Lines of the material that include the string "agent" should be returned.

> _Supplied material_:
▼▼▼
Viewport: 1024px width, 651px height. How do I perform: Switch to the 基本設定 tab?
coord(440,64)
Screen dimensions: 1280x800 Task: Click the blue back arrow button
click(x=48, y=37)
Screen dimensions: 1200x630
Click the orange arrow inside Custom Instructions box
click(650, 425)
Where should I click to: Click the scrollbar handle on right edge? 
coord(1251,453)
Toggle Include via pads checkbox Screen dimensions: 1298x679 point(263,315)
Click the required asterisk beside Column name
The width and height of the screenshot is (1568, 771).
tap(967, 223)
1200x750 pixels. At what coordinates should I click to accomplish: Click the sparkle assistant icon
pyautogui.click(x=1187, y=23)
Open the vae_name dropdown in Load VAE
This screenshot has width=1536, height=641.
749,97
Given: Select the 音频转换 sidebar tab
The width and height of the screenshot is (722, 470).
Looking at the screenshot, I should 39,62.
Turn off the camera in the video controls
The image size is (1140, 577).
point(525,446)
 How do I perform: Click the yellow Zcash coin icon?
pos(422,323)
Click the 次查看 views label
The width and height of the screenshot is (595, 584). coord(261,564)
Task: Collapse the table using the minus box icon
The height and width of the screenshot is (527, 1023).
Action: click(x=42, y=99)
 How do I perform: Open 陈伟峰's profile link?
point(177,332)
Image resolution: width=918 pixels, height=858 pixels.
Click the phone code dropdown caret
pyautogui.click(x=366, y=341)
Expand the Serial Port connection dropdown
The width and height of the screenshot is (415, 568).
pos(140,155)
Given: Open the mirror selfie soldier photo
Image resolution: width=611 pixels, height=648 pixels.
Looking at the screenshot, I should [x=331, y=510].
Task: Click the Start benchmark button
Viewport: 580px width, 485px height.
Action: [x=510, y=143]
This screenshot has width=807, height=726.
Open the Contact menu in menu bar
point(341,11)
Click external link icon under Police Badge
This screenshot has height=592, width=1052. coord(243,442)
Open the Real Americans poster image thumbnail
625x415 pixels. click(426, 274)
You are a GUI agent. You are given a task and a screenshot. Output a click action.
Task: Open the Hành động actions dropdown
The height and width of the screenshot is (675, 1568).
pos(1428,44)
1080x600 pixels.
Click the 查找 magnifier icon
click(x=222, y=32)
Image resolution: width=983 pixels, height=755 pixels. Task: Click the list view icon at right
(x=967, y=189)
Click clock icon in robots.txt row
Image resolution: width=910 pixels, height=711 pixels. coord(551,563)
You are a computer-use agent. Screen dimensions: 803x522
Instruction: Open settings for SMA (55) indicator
▲▲▲
> _Answer space_:
You are a GUI agent. You are given a task and a screenshot. Output a click action.
You are a computer-use agent. Screen dimensions: 803x522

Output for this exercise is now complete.